There’s an oversized mirror, and a tip of a cowboy hat–you look at your reflection, and crinkle your nose at it. Then you put the hat on me, and, after stepping back a few paces and shaking your head in a way that suggests I look thoroughly stupid, you toss it–because, believe me, honey–the whole cowboy thing is out of fashion these days, and unless you’re good-looking, urbane, and liberal, wearing a cowboy hat automatically makes you a redneck.
Huh.
“What, I’m not good-looking, then?”
You raise an eyebrow at me–seem to think about it for a second–then burst out laughing, burying your face in my chest to stifle the ha-ha-ha’s–and I can’t help but smile, even though I feel a little offended, if I’m completely honest. The strawberry snow cone is turning into steam where it melts onto my fingers.

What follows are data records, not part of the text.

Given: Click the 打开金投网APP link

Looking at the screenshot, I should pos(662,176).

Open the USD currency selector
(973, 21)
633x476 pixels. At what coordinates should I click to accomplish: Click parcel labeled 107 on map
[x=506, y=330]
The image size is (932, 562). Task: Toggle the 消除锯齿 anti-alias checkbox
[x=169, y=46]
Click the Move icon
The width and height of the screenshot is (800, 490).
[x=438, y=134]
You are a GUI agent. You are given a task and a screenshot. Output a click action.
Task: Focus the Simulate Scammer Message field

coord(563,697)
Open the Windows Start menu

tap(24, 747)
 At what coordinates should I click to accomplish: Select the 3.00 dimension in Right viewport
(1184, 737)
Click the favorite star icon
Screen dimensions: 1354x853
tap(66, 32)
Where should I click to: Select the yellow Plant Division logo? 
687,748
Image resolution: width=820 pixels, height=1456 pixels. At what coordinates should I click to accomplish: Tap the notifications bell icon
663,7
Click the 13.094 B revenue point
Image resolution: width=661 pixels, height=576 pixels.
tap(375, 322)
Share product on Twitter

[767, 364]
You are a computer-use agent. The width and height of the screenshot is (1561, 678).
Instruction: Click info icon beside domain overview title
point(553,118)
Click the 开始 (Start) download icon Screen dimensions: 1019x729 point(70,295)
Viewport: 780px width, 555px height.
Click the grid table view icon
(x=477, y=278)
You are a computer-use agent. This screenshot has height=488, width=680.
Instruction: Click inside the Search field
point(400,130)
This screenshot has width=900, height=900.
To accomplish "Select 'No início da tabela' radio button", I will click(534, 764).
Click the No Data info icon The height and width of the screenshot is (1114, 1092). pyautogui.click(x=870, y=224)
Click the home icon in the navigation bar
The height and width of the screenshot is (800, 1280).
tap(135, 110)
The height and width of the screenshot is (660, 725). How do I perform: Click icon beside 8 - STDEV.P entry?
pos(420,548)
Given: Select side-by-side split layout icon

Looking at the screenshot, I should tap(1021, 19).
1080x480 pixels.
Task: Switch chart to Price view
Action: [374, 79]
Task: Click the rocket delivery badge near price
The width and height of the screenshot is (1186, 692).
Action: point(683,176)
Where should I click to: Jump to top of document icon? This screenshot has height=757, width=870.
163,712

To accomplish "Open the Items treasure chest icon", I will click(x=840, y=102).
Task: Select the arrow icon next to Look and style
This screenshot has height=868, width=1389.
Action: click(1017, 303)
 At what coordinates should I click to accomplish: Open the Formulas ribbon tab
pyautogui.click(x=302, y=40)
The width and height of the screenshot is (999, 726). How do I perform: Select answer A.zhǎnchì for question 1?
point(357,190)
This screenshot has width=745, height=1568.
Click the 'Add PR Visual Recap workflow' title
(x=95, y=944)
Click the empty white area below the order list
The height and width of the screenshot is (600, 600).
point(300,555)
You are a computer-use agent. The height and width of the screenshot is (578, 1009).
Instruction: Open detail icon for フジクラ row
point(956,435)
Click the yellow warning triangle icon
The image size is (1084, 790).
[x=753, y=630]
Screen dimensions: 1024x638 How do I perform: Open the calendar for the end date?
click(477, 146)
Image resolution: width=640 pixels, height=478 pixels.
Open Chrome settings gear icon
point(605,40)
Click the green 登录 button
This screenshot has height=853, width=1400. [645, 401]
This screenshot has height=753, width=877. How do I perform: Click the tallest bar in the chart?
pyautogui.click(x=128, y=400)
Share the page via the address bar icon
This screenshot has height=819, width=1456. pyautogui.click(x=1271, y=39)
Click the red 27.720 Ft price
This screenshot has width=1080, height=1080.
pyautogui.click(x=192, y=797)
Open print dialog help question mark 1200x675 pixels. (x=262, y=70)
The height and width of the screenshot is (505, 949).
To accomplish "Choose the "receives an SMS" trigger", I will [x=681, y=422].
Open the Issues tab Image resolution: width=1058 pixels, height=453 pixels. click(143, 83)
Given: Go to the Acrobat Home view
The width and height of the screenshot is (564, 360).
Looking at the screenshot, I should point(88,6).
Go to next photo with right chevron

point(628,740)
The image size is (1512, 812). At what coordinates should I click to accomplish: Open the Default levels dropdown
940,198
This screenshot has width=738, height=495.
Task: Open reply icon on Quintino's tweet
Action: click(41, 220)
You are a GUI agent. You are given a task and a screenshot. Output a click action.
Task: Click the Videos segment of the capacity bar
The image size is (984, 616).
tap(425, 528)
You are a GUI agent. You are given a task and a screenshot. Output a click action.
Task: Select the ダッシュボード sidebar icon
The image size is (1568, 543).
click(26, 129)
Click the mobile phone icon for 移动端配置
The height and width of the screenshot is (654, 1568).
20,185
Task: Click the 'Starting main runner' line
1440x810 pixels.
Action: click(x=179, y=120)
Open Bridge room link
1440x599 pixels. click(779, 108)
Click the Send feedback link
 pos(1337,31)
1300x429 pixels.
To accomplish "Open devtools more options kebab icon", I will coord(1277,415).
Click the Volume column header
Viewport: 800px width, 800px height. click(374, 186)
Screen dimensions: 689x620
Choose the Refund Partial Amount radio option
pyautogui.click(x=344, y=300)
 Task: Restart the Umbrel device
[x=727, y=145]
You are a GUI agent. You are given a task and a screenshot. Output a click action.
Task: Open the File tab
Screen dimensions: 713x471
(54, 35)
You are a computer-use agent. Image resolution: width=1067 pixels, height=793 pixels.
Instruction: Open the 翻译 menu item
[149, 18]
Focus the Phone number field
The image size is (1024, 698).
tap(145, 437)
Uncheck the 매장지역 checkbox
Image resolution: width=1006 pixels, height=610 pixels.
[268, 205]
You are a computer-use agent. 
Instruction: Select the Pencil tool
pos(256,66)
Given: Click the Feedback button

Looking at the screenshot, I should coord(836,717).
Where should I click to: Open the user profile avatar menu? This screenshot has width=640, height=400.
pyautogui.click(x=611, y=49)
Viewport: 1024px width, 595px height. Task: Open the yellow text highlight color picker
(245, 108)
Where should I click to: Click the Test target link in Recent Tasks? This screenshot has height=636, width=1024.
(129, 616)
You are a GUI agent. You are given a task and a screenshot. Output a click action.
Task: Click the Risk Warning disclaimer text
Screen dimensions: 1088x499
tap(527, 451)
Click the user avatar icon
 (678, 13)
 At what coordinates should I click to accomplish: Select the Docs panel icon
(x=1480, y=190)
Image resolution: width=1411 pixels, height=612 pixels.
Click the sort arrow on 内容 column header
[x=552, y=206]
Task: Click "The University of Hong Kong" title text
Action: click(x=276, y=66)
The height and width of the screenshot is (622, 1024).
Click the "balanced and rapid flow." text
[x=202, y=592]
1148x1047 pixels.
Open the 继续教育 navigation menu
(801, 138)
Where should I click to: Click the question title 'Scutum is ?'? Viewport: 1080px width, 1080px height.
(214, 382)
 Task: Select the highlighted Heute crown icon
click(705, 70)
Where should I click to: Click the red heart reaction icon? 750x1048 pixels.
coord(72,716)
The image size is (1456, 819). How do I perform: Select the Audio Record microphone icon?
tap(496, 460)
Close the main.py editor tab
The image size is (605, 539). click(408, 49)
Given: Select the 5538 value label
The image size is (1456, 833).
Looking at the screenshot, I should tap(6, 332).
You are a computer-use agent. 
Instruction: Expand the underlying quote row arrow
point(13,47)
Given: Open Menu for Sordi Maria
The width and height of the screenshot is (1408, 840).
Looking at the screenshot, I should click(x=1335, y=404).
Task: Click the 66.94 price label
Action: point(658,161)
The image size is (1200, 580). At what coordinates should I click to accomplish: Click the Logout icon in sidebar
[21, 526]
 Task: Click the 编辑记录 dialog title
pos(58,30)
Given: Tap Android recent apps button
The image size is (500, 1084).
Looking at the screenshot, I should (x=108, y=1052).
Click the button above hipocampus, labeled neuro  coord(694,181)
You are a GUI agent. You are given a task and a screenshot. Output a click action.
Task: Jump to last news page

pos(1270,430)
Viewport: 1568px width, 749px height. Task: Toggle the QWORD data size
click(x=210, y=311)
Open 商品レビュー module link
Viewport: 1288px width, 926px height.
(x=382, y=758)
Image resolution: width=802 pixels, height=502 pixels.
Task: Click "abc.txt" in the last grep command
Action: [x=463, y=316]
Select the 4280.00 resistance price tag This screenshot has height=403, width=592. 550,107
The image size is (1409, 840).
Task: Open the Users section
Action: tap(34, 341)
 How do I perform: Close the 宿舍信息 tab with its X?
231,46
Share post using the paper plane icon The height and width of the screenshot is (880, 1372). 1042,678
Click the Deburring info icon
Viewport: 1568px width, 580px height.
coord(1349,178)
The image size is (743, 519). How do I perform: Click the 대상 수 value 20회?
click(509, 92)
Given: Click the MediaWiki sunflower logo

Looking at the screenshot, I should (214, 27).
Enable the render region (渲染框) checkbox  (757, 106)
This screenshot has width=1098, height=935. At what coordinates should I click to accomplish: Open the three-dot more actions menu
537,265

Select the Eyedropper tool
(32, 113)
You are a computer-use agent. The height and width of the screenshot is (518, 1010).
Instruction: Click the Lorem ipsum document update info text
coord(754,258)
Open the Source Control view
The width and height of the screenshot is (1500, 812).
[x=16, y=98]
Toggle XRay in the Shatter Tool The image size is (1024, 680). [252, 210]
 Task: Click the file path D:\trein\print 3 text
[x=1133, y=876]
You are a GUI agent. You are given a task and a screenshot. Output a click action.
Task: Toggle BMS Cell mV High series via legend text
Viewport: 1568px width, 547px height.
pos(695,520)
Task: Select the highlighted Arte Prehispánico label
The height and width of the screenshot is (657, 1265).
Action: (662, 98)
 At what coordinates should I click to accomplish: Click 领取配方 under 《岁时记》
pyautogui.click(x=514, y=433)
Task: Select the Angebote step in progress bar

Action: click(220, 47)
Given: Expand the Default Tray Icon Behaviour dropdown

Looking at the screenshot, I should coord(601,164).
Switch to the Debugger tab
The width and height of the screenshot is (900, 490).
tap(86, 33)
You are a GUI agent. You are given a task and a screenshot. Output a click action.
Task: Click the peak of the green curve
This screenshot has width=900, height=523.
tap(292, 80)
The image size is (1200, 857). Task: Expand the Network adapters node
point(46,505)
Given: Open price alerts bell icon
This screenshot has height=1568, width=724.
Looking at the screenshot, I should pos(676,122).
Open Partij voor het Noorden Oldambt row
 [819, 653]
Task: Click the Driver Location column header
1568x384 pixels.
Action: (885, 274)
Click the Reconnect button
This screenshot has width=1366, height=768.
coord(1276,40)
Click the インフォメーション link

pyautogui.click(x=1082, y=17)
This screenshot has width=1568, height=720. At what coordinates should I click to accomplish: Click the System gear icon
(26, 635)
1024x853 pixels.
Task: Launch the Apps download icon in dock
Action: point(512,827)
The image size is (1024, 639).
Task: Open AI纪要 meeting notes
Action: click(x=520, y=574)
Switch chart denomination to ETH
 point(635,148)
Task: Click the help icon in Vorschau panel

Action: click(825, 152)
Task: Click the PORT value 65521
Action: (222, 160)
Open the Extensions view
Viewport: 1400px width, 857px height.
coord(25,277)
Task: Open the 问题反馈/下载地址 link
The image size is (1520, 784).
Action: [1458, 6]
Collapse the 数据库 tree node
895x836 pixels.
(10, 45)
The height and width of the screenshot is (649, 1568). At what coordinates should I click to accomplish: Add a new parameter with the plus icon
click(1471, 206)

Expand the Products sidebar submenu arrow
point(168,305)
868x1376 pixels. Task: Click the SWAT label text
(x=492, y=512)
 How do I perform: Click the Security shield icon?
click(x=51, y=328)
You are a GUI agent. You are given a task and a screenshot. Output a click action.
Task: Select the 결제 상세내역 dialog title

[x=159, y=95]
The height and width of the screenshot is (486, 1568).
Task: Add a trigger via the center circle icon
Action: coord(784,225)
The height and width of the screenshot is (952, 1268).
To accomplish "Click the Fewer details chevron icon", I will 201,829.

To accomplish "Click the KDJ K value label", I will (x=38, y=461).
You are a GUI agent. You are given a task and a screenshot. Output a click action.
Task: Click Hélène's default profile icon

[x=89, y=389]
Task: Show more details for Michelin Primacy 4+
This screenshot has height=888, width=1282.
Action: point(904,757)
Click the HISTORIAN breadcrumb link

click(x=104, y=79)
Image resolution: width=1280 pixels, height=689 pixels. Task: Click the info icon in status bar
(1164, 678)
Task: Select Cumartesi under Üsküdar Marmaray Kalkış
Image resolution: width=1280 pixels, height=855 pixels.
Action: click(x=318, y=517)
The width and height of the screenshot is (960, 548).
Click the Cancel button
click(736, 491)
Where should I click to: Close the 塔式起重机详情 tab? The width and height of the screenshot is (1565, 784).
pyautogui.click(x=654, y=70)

The whorl outside has settled now (I can see streetlamps through the plated glass). We dance through the stores and displays and shoppers, and out onto the street, where you sing to me that you want to go walking.
I follow you into the snow.
High above, there’s a bang and a crack, a flash of light–sets off nervous titters amongst the crowds on the street, but the air raid sirens haven’t gone off, so it’s probably just fireworks, or an electric billboard blowing out.
I follow into the snow.
“Seriously. I’m not good-looking? Or am I not liberal enough, probably?”
You laugh. Ha-ha-ha. That same unearthly frequency that makes my stomach bounce and my teeth rattle. Then you wrap your arms around my waist, colors exploding in front of my eyes as you kiss me hot and deep, and the first thing I notice is that you taste like the saccharine and strawberries from that goddamned snow cone, and now you’re burning up and I’m burning up and the snow is evaporating off our collars and I’m so absorbed in the fireworks moment that I can’t even feel the cold anymore–
Blank.
When I come to, we are sitting angels in the snow–only, I think the snow might not be snow after all, but ash. I wipe my forehead, and my fingers come off asbestos-grey. I’m holding onto you with everything I’ve got, because the world might end tomorrow, and without you, I really wouldn’t know what to do.
High above, the twin turbines of a commercial jet roar their defiance against the ash-filled clouds. My world is an experiment in ash and light, in saccharine and the dusty aftertaste of strawberries.
New York City cascades away around us.
The world could end tomorrow, and we do not care.